◆ Prompt 1 ◆
In the records, starting at the beginning and ending at the line containing "coord(315,247)", switch "label" to "tag" everywhere and give those lines back with nothing else changed, leaving out the pictures.

───── Provided text ─────

- Genre: Fantasy
- Directed by: Michael Hirsh Patrick Loubert
- Starring: Clive A. Smith
- Country of origin: Canada
- Original language: English
- No. of seasons: 1
- No. of episodes: 10

Production
- Producers: Michael Hirsh Patrick Loubert
- Production location: Toronto
- Running time: 12 minutes
- Production company: Nelvana Limited

Original release
- Network: CBC Television
- Release: April 12, 1974 – May 24, 1975

Related
- Christmas Two Step

= Small Star Cinema =

Small Star Cinema is a series of live-action/animated shorts broadcast on CBC Television from April 12, 1974, to May 24, 1975, as part of their Bagatelle, Camera Twelve and Children's Cinema series. It was produced by Michael Hirsh and Patrick Loubert, and starred Clive A. Smith. Each short began with a small animated character purposefully walking into a spotlight. The series was then followed by the 1975 Christmas special Christmas Two Step also made for the CBC that has a similar premise.

───── Given information ─────

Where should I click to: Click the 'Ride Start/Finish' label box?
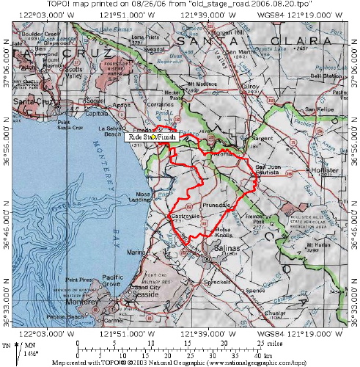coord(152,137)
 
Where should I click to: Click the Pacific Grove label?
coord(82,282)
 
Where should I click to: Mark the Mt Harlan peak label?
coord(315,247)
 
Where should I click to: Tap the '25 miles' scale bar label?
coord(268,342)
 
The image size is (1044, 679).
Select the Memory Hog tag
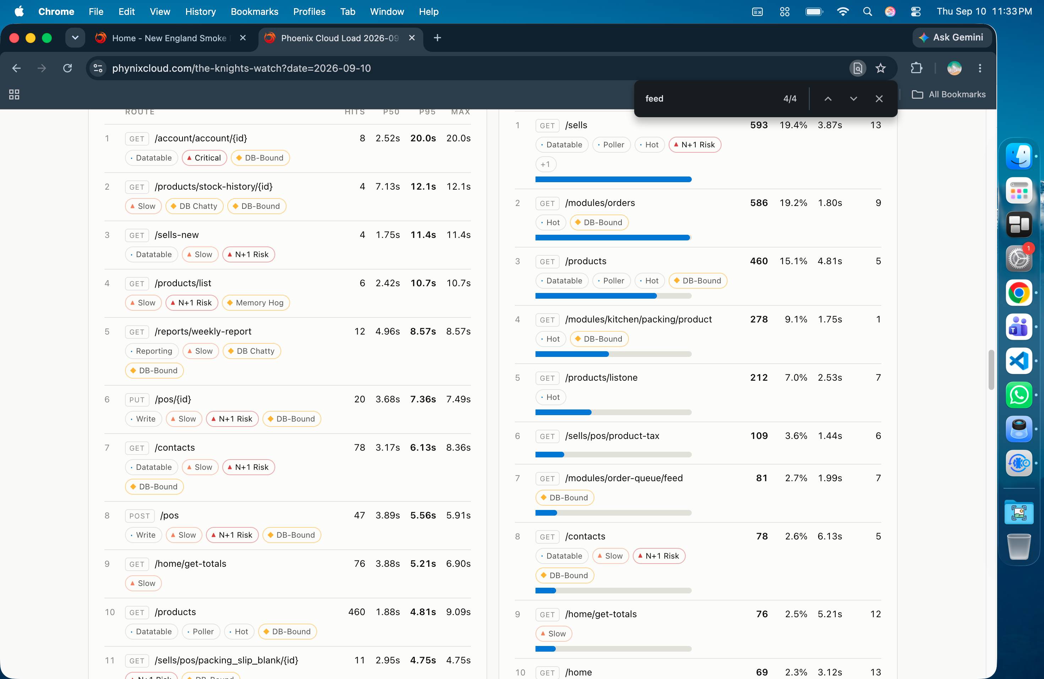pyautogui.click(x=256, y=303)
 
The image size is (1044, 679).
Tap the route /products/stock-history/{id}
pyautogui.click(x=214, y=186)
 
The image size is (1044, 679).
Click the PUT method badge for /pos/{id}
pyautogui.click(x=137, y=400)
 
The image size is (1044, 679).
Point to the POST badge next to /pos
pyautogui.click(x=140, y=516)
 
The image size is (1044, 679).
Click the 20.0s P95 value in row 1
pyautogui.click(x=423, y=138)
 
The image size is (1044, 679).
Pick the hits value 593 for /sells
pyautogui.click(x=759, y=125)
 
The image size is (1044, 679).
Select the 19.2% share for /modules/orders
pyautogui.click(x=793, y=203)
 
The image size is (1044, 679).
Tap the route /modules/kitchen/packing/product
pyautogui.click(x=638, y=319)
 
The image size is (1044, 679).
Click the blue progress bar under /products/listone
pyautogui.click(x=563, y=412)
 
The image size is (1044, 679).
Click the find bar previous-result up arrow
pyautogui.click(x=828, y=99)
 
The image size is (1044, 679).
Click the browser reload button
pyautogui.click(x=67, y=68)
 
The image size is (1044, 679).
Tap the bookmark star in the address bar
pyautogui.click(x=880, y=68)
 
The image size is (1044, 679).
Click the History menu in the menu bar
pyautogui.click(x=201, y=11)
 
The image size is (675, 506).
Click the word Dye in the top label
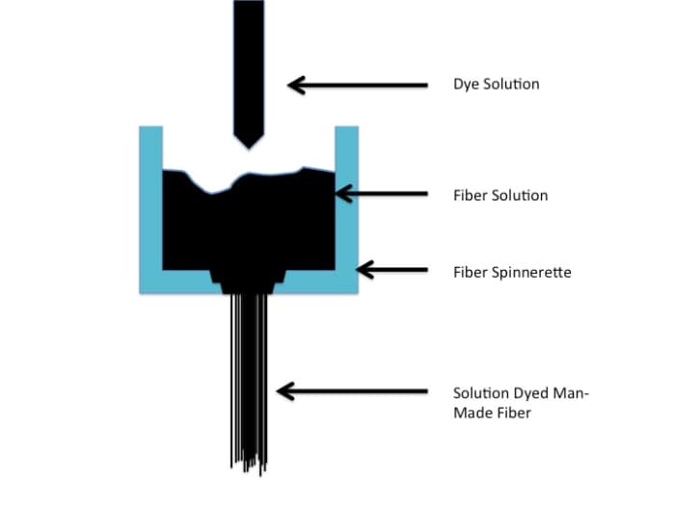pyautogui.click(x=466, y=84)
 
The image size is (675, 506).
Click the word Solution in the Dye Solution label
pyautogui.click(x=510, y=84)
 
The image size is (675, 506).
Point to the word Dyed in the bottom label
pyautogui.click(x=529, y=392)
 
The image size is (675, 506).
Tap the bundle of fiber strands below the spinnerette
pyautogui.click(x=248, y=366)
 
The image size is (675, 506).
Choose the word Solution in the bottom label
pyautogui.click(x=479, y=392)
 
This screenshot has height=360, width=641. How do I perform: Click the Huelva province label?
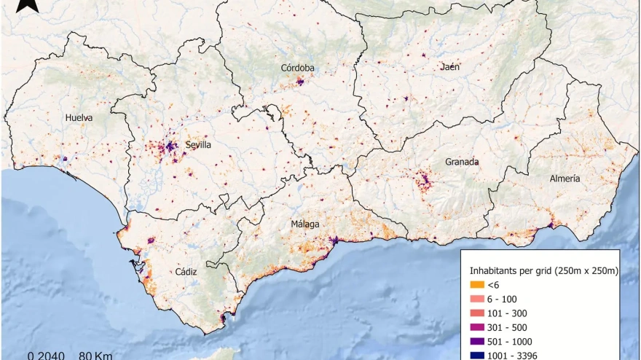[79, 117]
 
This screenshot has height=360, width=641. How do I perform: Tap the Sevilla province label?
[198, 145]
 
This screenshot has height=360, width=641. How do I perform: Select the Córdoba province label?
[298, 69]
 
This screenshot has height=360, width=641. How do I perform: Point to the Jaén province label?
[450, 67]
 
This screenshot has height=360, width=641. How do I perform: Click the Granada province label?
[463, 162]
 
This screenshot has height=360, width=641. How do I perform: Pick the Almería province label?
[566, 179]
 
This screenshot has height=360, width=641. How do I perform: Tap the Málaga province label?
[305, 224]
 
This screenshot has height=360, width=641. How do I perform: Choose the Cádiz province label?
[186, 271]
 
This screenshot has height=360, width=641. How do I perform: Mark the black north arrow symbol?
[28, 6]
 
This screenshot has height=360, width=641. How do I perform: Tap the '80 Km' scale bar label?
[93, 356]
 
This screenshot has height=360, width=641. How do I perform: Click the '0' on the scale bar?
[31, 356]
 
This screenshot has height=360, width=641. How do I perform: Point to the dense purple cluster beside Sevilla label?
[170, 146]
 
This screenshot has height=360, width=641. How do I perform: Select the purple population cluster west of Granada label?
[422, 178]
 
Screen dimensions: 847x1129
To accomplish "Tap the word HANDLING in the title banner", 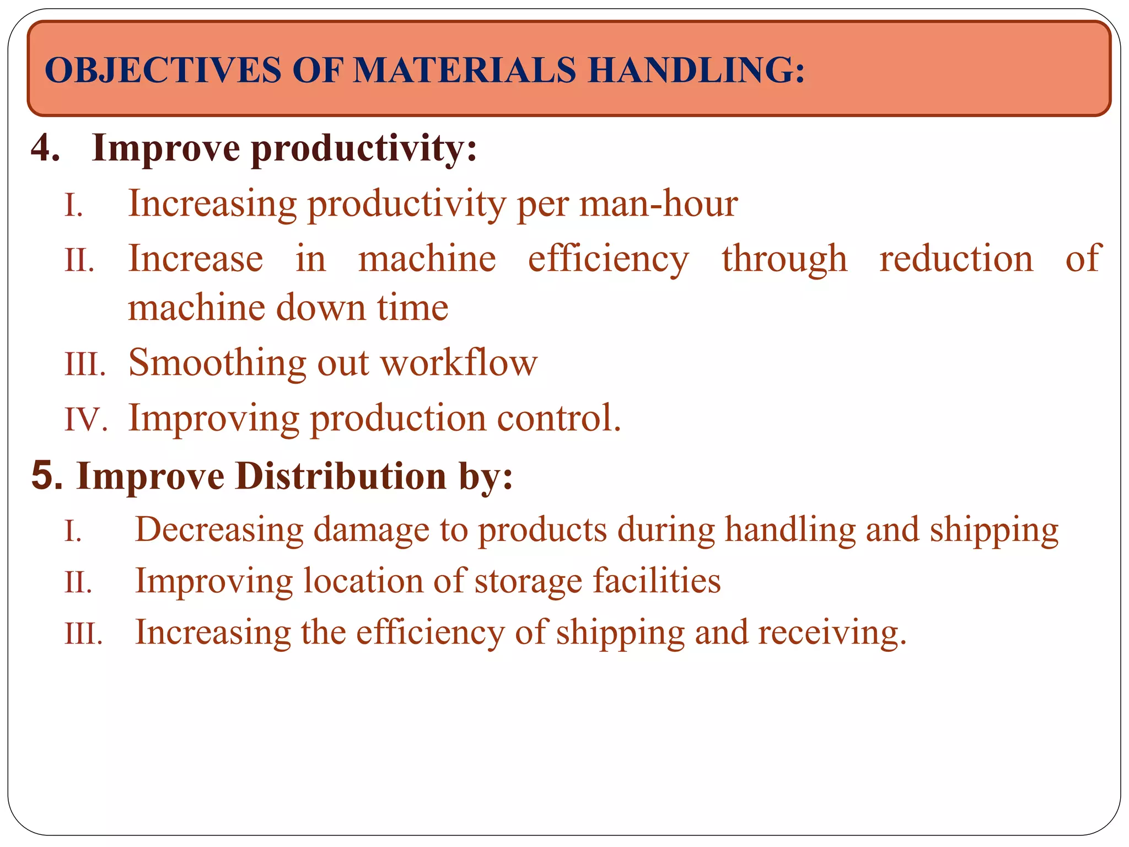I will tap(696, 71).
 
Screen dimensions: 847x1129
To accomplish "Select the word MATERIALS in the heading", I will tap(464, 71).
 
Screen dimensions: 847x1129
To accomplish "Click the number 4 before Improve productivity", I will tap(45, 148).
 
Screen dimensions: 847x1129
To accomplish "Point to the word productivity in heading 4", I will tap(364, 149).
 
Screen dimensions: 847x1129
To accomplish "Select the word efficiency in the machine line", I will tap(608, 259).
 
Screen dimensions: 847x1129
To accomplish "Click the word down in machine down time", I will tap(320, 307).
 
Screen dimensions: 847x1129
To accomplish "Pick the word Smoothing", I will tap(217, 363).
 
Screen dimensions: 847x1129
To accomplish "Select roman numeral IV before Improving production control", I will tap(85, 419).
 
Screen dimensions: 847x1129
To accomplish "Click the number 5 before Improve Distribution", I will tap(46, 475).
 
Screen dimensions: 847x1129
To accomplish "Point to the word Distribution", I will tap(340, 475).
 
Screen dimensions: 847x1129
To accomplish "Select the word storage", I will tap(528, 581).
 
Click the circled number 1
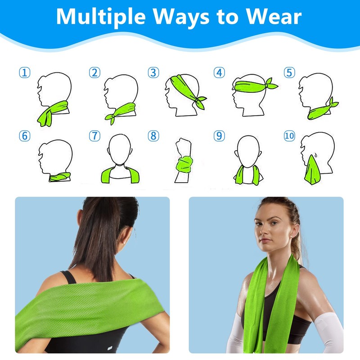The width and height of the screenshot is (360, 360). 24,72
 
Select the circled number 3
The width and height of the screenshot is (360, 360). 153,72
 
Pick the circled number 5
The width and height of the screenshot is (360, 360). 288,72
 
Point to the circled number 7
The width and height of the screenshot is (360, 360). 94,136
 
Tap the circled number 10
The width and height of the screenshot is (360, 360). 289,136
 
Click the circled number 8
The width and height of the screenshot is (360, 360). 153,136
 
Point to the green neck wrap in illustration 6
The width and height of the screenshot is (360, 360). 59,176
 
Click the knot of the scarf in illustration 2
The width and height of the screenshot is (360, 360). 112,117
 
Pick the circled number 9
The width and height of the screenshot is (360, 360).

─────

◆ Prompt 2 ◆
Using the Small Star Cinema text, decide yes or no for each statement and back every answer with the deciding words, quoted: (a) The series was produced in Toronto. (b) Each short runs 30 minutes. (c) The Christmas special Christmas Two Step was made for the CBC.

◆ Full solution 1 ◆
Where should I click to: Click the 'Ride Start/Finish' tag box?
coord(152,137)
 
Where should I click to: Click the Pacific Grove tag?
coord(82,282)
 
Where should I click to: Mark the Mt Harlan peak tag?
coord(315,247)

◆ Full solution 2 ◆
(a) Yes: "Production location: Toronto"
(b) No: "Running time: 12 minutes"
(c) Yes: "the 1975 Christmas special Christmas Two Step also made for the CBC"